1980-82 kapitalistische Militärdiktaturen regierten. Soziale und demokratische Zugeständnisse im Kapitalismus
gibt es nur wenn (und nur solange wie) Gewerkschaften, soziale Bewegungen und eine organisierte Linke
stark genug sind, sie durchzusetzen und zu verteidigen.
Kapitalismus heißt auch Imperialismus: Der Kampf um
Rohstoffe, Öl, billige Arbeitskraft in der Dritten Welt und
militärisch kontrollierte Handelswege ist in vollem Gange.

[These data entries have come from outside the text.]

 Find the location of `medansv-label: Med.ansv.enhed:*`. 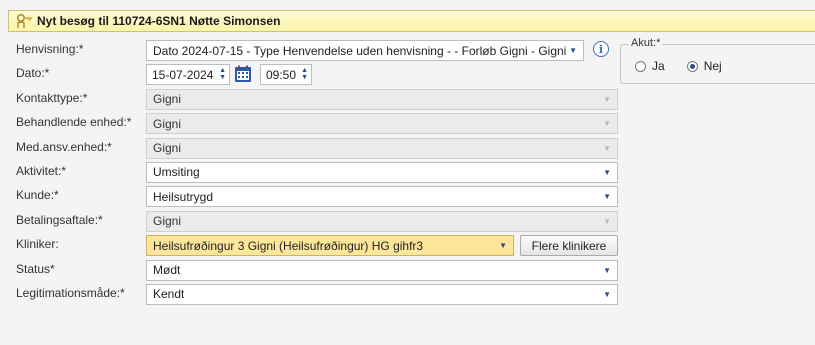

medansv-label: Med.ansv.enhed:* is located at coordinates (64, 146).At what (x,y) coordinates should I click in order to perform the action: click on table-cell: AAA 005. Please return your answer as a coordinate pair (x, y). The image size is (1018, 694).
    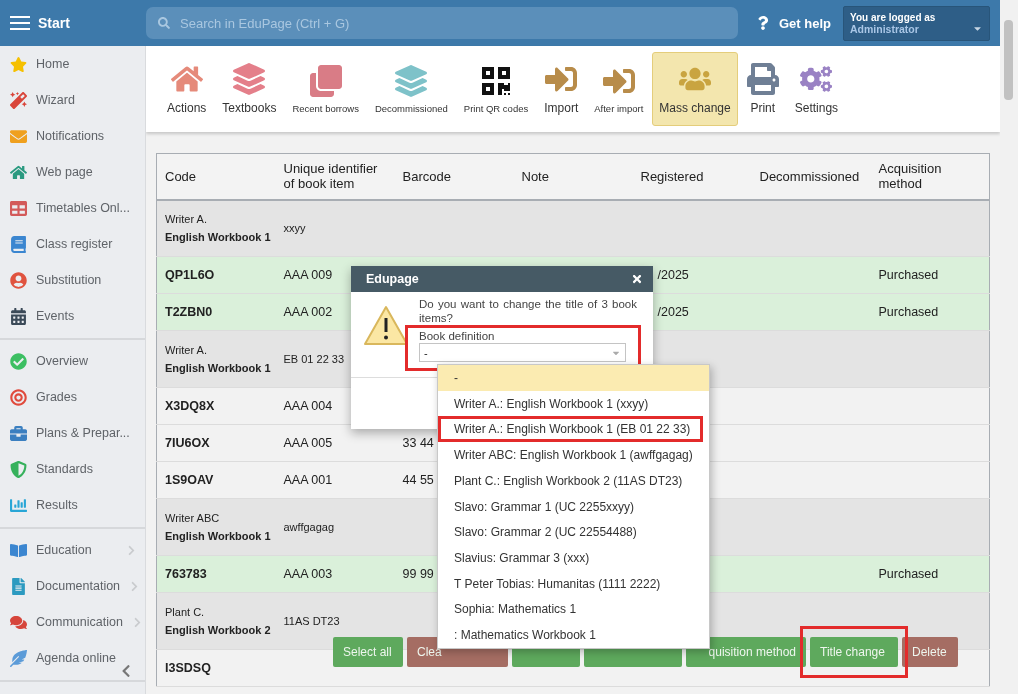
    Looking at the image, I should click on (308, 443). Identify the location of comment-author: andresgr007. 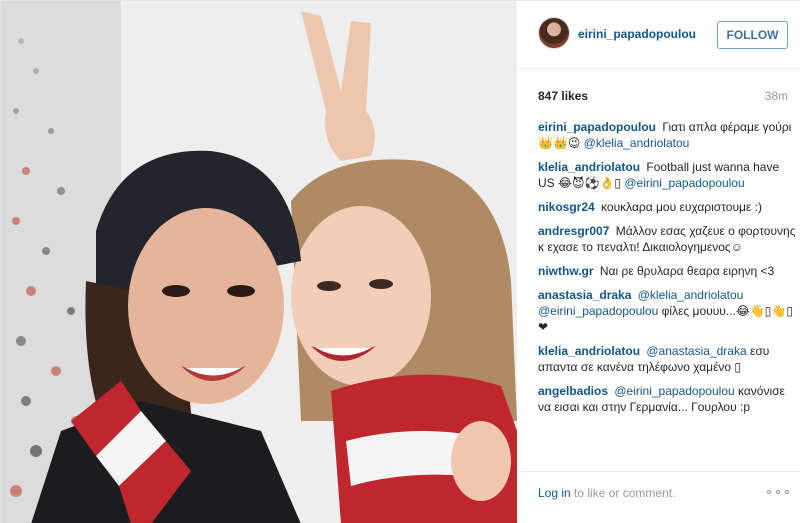
(574, 231).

Mit dem Kapitalismus werden wir das 21.Jahrhundert
nicht überleben – Krieg, Umweltzerstörung, Klimakata-
strophe und weltweites soziales Elend lassen sich so
nicht überwinden. Kapitalismus heißt einfach, dass
einer kleinen Gruppe von Eigentümern die Produktion
und der gesellschaftliche Reichtum gehören und sie
damit machen können, was sie wollen. Das gilt auch
unter den heutigen Bedingungen einer parlamentarischdemokratischen Staatsverfassung. Wer an der Supermarktkasse sitzt, kann auf Verdacht gekündigt werden
– wer Milliarden auf den Finanzmärkten verzockt, dem
wird geholfen.
Weltweit suchen Menschen heute Auswege aus dem
Kapitalismus. In Südamerika versuchen die Menschen
in Venezuela und anderen Ländern, einen Sozialismus
des 21.Jahrhunderts zu bauen. Von Attac bis zum
Weltsozialforum wird an Ideen für eine „Solidarische
Ökonomie“ gearbeitet. Auch DIE LINKE hält daran fest,
dass einem demokratischen Sozialismus die Zukunft
gehört.
Die DDR, so wie sie war, ist kein Modell für eine Alternative. Aber der Kapitalismus, so wie er ist, ist kein
Modell für das 21.Jahrhundert.
Wir wollen keine „Einheit“ feiern, die in Wahrheit soziale Spaltung
heißt. Wir wollen ein offenes, soziales, antimilitaristisches Deutschland, in dem die Ursache der sozialen Spaltung – der Kapitalismus
– endlich abgeschafft ist. Das Deutschland, von dem Sarrazin
träumt, wollen wir in der Tat abschaffen.